Moore's Utopia is quite different. Thomas Moore is an interesting historical figure and wrote Utopia where the streets were paved with gold. In Anchorage Alaska a mayor once heated some of the city sidewalks. I wish they would do that with a particular bike path over a freeway in Montana (the d_mn snowploughs throw the car path snow onto the bike path destroying the Utopia of it all).

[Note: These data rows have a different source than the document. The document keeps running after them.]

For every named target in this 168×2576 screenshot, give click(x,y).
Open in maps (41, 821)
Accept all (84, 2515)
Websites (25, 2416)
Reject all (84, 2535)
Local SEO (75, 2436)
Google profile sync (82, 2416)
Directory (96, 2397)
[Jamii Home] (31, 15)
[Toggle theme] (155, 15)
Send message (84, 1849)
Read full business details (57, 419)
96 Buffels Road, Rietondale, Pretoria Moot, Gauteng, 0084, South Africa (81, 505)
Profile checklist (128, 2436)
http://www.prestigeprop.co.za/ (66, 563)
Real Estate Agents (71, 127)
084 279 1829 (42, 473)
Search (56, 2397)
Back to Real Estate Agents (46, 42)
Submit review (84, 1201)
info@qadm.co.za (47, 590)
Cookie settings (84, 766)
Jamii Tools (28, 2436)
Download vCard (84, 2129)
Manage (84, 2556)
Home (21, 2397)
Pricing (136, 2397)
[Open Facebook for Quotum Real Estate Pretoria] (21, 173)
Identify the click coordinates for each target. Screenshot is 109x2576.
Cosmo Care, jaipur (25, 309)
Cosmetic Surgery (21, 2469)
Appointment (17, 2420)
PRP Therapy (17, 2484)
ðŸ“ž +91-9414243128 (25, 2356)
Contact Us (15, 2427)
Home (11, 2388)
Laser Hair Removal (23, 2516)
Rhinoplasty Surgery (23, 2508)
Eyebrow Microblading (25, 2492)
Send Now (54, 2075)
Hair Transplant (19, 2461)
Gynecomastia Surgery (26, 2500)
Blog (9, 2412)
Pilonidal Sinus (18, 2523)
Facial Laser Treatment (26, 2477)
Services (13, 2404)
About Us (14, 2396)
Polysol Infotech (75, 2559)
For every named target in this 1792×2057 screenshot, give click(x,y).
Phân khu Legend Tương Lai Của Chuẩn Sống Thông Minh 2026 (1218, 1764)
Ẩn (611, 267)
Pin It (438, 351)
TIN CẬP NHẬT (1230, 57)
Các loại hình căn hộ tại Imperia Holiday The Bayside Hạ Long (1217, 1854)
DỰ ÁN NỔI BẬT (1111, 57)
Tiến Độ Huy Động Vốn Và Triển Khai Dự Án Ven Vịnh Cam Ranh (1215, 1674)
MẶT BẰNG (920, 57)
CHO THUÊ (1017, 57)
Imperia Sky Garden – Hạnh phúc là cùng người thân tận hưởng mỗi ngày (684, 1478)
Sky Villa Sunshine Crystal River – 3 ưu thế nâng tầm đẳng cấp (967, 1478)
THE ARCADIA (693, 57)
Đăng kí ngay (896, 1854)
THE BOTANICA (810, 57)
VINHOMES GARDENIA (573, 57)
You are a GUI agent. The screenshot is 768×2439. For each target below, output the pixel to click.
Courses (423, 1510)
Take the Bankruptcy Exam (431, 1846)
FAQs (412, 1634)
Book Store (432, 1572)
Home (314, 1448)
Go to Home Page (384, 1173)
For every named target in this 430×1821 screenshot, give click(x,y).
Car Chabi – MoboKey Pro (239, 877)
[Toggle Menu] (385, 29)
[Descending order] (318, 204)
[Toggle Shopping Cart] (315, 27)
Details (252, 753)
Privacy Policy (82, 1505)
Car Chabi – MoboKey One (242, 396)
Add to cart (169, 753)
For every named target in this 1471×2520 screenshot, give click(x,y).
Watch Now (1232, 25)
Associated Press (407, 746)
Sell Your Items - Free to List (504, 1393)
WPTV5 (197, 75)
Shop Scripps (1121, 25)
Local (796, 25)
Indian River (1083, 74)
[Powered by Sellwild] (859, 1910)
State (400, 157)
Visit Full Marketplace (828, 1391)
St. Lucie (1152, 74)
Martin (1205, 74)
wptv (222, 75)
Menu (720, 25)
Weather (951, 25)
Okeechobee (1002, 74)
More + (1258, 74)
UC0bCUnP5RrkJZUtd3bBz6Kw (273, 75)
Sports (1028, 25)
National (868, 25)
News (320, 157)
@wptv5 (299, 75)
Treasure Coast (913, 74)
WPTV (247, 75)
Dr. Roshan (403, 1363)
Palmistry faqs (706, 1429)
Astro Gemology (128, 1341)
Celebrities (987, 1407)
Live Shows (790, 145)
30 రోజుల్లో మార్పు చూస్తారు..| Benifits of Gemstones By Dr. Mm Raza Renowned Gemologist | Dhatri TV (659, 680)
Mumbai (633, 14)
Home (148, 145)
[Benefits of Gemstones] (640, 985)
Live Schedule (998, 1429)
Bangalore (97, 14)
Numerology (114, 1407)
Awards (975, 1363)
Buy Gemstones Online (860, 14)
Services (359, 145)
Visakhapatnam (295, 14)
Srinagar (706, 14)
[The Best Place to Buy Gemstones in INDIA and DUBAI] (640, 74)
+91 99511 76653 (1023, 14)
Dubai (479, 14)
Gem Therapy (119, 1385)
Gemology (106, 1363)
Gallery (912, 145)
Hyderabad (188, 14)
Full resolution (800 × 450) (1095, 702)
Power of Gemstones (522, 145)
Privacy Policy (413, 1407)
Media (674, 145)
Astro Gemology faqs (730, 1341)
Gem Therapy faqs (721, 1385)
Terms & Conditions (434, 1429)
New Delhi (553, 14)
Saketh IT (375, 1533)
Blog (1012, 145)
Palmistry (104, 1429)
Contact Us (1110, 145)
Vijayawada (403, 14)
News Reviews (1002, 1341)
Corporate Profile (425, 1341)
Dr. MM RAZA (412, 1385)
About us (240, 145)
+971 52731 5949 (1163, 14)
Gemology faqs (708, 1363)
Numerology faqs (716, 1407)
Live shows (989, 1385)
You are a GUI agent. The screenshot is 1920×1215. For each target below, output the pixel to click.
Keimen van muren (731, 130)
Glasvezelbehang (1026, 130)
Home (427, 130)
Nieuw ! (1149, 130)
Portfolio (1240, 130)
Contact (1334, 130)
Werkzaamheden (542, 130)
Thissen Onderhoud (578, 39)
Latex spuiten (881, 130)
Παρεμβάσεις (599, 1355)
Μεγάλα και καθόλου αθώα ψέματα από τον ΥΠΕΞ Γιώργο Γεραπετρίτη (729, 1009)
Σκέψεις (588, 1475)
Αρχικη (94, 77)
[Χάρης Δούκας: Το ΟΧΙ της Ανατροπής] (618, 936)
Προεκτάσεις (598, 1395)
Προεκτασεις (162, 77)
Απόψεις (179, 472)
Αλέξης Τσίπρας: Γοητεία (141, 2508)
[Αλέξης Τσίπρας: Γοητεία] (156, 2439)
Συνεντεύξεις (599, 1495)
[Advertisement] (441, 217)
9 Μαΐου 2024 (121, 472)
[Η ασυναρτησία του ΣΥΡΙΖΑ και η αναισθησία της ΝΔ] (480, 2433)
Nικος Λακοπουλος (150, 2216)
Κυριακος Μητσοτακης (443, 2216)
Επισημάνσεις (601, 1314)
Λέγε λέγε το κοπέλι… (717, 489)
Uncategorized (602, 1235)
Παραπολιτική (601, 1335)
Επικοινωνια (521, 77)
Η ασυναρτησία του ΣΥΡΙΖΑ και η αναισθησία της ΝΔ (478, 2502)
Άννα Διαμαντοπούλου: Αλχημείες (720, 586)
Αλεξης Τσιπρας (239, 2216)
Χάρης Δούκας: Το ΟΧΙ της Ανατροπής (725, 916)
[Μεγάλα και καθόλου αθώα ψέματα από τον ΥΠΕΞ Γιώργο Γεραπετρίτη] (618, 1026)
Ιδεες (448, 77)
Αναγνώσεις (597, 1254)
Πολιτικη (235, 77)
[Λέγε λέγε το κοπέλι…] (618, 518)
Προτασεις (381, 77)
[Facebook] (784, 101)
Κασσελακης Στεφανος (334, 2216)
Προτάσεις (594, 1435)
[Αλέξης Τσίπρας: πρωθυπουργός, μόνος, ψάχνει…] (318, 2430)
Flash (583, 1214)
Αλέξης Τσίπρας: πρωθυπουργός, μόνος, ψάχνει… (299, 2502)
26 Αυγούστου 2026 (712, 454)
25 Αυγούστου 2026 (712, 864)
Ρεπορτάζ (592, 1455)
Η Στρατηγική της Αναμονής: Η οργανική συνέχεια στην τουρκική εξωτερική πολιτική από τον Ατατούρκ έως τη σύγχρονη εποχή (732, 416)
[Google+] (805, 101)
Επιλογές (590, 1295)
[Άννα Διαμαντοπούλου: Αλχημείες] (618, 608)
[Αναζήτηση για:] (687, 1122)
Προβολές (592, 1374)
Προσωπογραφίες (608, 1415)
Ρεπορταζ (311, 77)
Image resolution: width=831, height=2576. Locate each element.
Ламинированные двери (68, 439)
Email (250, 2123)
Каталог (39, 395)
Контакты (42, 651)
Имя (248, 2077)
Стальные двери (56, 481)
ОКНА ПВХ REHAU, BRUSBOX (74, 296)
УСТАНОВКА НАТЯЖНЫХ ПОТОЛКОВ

  Sure its possible to build a human society where no one is physically experiencing privation. The best way to accomplish that is with democracy and free enterprise suitably configured with a balanced budget and no public debt. It is a temporal state of being though. The most difficult part would be to make it last forever, as it will with God in heaven. On Earth it is a problem because everything can always be improved, there are emergent external challenges and change is needed to upgrade. The American dream society aspires toward utopia with comfortable large homes, shag carpets, giant TVs, SUVs and video games that go on forever, pollution doesn't matter and global warming is a hoax. While a non-changing temporal society would probably be stagnant and trend toward dystopianism, it is fun to imagine the middle Earth Camelot that never ends with JFK and Jackie enjoying convertible rides that continue until the rivers run dry and the sun turns into a Cheshire cat, in greater bliss. Alternatively some might regard some economic progress as inherently dystopian because it destroys wilderness and wildlife that are aesthetically beautiful products of God's creative work for-themselves.